== Extract to read ==
# Visual QA, Coeus

### Project for the deep learning course 2021/2022 held by professor Fabrizio Silvestri.

## Dataset, read and analysis

this code comes partially from the original implementation https://github.com/GT-Vision-Lab/VQA, it helps in reading the json files from the dataset and creating a class to quickly retrieve the annotations of each <question, image> pair. Here we also perform the preprocessing needed for evaluation and on which we build all our work, since it is useful to build the vocab. 

In [11]:
import json
import datetime
import copy
import matplotlib.pyplot as plt
from PIL import Image
import re
from collections import OrderedDict, Counter

class VQA:
	def __init__(self, annotations_file: str, questions_file: str, images_semi_path: str, remove_mult_ans: bool, limit_size: int):
		self.proprocess_init()
		dataset = json.load(open(annotations_file, 'r'))
		questions = json.load(open(questions_file, 'r'))
		qa = dict()
		qqa = dict()
		# total number of questions
		self.n_tot = 0
		# number of answers with more than a word
		self.n_mul = 0
		# counter for the length of each answer, to understand if a baseline that produce one-word ans is feasible
		self.c_len = Counter()
		for ann in dataset['annotations']:
			self.n_tot += 1
			if self.n_tot>limit_size:
				break
			qid = ann['question_id']
			qatmp = ann
			qatmp["multiple_choice_answer"] = self.preprocess(qatmp["multiple_choice_answer"])
			ln = len(qatmp["multiple_choice_answer"].split())
			self.c_len.update([ln])
			if ln > 1:
				self.n_mul += 1
				if remove_mult_ans:
					continue 
			qa[qid] = qatmp
			for i in range(10):
				qa[qid]["answers"][i]["answer"]=self.preprocess(qa[qid]["answers"][i]["answer"])
		for ques in questions['questions']:
			qid = ques['question_id']
			if qa.get(qid, "N") == "N":
				continue
			qqa[qid] = ques
			qqa[qid]["question"]=self.preprocess(qqa[qid]["question"])
		self.qa = qa
		self.qqa = qqa
		self.images_semi_path = images_semi_path

	def get_img_from_id(self, img_id):
		ids = str(img_id)
		# small trick to retrive the path from the id
		return self.images_semi_path+"0"*(12-len(ids))+ids+".jpg"

== Dataset content ==
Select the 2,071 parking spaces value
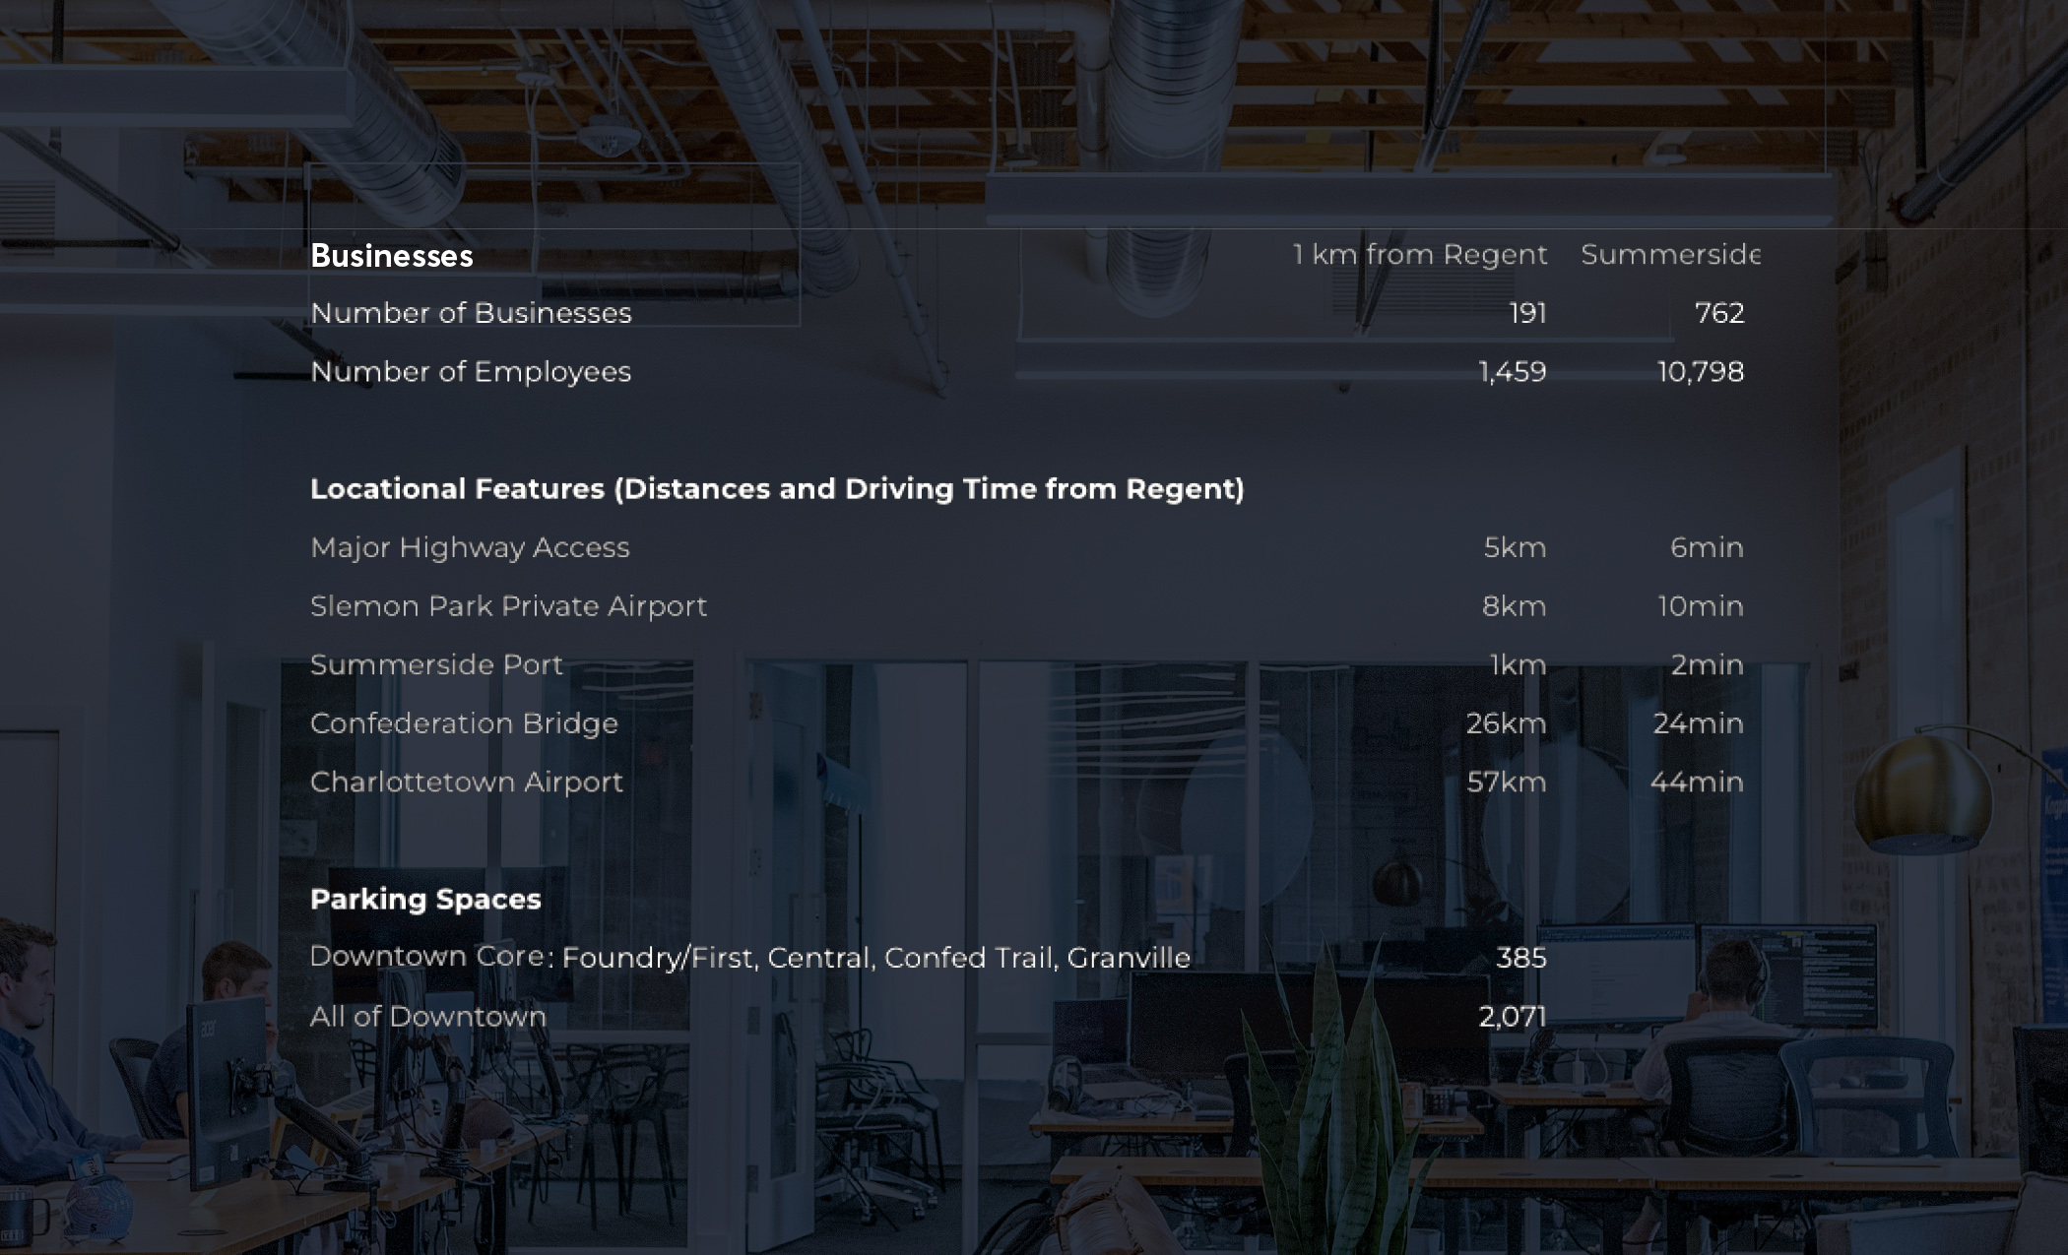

== Written problem A ==
Print the Visual QA notebook word for word, starting with "### Project for" and going on through "build the vocab.".
== Written problem B ==
According to the Visual QA notebook, which professor held the deep learning course the project was made for?

== Correct output A ==
### Project for the deep learning course 2021/2022 held by professor Fabrizio Silvestri.

## Dataset, read and analysis

this code comes partially from the original implementation https://github.com/GT-Vision-Lab/VQA, it helps in reading the json files from the dataset and creating a class to quickly retrieve the annotations of each <question, image> pair. Here we also perform the preprocessing needed for evaluation and on which we build all our work, since it is useful to build the vocab.

== Correct output B ==
Fabrizio Silvestri